The solution is to create a standard based on XML that will provide all the
intercommunication needs for this industry.  XML is an excellent choice for
several reasons. XML is sponsored by the World Wide Web Consortium (W3C), an
international standards body supported by many of the major hardware and
software vendors.  XML is an emerging standard based on a mature standard,
SGML.  SGML has given rise to HTML, a widely used and understood Internet
technology.   XML is text based, which means that a vast number of devices
and software components can use it.  XML encourages groups and industries to
form common interchange standards using easy-to- understand tools.  Lastly
XML is flexible and allows for modifications to be proposed and made during
the course of time.  This will allow the industry to evolve separately from
the technology.
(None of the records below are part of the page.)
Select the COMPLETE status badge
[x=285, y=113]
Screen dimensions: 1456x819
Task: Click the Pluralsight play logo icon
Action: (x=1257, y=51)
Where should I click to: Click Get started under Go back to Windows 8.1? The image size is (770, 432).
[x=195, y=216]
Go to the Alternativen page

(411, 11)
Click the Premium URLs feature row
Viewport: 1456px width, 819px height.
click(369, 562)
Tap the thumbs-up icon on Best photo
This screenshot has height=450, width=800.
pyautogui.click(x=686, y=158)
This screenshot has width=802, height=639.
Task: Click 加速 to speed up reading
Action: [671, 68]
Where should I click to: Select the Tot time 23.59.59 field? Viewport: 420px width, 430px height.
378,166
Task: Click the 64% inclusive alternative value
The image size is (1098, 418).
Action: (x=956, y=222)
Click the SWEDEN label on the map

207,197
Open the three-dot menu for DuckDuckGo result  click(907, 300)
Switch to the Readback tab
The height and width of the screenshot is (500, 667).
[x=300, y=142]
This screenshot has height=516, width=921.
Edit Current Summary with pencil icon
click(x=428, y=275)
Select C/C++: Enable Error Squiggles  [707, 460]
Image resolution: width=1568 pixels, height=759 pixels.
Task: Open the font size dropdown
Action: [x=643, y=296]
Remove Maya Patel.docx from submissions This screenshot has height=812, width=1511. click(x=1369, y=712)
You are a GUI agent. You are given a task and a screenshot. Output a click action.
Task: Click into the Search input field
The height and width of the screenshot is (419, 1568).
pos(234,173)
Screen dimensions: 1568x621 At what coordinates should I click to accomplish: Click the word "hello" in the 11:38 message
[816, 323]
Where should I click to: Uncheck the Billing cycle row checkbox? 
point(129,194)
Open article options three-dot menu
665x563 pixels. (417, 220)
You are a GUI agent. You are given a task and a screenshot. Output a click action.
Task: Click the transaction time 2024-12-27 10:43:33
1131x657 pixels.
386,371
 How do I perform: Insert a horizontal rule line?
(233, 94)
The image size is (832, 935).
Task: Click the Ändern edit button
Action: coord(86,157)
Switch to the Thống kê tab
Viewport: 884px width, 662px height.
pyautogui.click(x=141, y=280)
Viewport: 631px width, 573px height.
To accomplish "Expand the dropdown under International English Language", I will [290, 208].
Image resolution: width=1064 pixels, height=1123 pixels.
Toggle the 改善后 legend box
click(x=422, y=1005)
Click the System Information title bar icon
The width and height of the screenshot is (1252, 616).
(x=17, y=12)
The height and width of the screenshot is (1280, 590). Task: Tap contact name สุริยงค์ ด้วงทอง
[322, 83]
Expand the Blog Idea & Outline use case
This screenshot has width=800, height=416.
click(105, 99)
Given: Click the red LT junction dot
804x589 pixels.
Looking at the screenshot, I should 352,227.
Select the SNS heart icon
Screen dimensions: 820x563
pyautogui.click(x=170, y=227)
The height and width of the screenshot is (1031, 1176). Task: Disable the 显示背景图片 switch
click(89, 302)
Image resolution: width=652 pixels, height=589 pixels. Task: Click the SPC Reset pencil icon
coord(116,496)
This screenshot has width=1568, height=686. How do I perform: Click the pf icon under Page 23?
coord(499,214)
Election needs will drive the evolutionary process and not
be a result of the technology employed.

The Implementation

Suitable partners will be found to propose and form an OASIS Technical
committee.  OASIS is a vendor independent, open standards body and a
proponent of vertical industry groups for the purpose of interoperability.
This committee will be called the Election and Voter Service Committee.  The
purpose will be to propose and develop the Election Markup Language (EML) as
a standard.  EML will include specifications for all aspects of election and
voter services and will be designed to be extensible.  The standard will be
broken down into functional sub-standards and phased into EML over time.
The phases will consist of:

Phase 1 -  Authentication
           Authorization and Profile Identification
           Ballot Delivery
           Vote Delivery and Confirmation

Phase 2 -  Results Reporting
           New Member/Voter Application
           Membership/Voter Role Maintenance
           Absentee/Expatriate Request for Ballots
           Election Notification

Phase 3 -  Election Calendaring
           Redistricting
           TBD

There should also be dialogue with other Technical Committees such as the
Security Services Committee to form Joint Committees for the purpose of
interoperability and reuse of existing standards.

The Standard

Once the committee is formed election.com will submit the standard that it
has been developing and solicit input from other partners and vendors.